Upper Austria. Climate neutrality and thus the state in which human activities have no impact on the climate system is the focus of many considerations. Governor Thomas Stelzer (VP) reveals in the Tips interview which paths Upper Austria is going.
Tips: An application by the Greens for a climate protection plan in Upper Austria to achieve climate neutrality by 2040 was rejected in the state parliament. How is Upper Austria planning?
LH Thomas Stelzer: We are an industrial production site with secure employment. We do not want to endanger jobs and must therefore give the opportunity and opportunity for the transformation towards an even more climate-friendly design.
Europe and Austria have defined very ambitious goals that apply.
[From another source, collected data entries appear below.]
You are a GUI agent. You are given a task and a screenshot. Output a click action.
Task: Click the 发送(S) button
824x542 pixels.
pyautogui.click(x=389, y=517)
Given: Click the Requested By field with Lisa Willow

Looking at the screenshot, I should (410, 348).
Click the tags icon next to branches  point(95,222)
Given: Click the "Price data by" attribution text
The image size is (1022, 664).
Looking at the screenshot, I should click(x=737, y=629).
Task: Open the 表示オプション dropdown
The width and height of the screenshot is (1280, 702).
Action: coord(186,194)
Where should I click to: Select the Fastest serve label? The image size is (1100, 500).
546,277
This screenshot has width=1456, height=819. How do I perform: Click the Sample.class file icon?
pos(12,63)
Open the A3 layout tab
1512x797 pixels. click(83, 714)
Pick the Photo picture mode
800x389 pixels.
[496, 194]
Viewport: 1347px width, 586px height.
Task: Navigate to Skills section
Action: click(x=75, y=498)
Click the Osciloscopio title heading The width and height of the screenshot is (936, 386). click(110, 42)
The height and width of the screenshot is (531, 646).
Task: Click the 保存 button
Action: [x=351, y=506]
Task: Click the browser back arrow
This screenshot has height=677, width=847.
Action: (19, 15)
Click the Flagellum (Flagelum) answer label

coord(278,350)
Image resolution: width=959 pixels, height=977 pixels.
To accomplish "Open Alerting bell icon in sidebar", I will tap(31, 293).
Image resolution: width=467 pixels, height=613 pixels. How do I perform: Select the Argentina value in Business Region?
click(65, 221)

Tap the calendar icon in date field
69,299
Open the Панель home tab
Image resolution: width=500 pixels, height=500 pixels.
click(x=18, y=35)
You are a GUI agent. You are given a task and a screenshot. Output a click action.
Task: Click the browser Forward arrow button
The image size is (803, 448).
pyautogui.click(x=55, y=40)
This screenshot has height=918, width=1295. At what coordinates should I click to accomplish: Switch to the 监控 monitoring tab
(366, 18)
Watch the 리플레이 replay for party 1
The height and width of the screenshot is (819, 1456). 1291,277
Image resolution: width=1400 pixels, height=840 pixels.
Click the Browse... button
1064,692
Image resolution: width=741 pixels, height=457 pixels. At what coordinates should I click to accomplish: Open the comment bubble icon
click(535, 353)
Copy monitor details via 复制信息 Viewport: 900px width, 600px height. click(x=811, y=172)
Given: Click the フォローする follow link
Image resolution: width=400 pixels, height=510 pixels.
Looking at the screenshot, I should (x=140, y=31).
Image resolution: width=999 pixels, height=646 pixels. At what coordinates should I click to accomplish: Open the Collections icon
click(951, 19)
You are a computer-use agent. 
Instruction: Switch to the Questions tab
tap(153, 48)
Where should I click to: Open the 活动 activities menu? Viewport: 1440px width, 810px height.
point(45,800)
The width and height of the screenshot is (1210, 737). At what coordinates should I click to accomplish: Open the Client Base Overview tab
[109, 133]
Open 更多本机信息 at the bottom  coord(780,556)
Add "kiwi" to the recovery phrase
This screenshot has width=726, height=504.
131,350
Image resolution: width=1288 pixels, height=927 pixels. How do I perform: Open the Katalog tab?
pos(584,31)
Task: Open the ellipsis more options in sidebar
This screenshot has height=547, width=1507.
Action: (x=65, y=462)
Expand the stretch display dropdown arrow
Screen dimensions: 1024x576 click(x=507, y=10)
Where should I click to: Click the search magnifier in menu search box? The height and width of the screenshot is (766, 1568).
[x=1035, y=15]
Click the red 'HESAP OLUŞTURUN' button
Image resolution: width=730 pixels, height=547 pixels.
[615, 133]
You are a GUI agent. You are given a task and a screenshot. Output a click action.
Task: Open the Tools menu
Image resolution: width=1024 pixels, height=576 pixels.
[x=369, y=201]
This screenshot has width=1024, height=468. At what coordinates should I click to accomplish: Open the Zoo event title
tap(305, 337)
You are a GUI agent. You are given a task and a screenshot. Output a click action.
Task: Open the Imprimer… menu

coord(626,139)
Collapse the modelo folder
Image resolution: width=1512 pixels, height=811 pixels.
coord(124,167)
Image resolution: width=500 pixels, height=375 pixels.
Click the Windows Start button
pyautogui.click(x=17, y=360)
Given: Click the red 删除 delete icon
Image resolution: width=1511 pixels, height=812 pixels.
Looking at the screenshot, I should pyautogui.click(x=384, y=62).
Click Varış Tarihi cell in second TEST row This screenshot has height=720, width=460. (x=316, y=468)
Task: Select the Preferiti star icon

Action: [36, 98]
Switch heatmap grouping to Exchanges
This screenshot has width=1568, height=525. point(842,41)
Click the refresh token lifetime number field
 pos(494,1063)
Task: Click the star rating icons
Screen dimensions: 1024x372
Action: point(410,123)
If you want to improve the climate, you have to support it publicly because other regions of the world don’t do that. We don’t get any benefit if we drive out the industry, which provides the lion’s share of jobs, with goals that are too ambitious and too quickly set.
Upper Austria shouldn’t put its light under a bushel. I believe that nowhere else in the world is steel produced as cleanly and as modernly as we do here. There could be no steel mill in the middle of the state capital if the most modern and best environmental regulations were not already met. If you want to achieve even more ambitious goals, then you have to give the chance to adjust to them. You will need gas for a while, it will need more electricity. You can’t do that overnight.
Tips: Solar power and the public transport offensive are the big issues. What does this mean for the individual?
Stelzer: That we are taking very concrete steps in the country. As far as photovoltaics are concerned, we are frontrunners in use, and world market leaders have emerged in Upper Austria in the renewable energy sector. Everyone benefits if we achieve the climate targets on good terms and if we have companies that have created jobs in the sector.
Since I have been governor and financial advisor, i.e. since 2018, we have budgeted more for public transport than for road construction every year. The planning costs for the urban regional railway have just been approved. Here, too, the individual will benefit – many commuters will then be able to switch.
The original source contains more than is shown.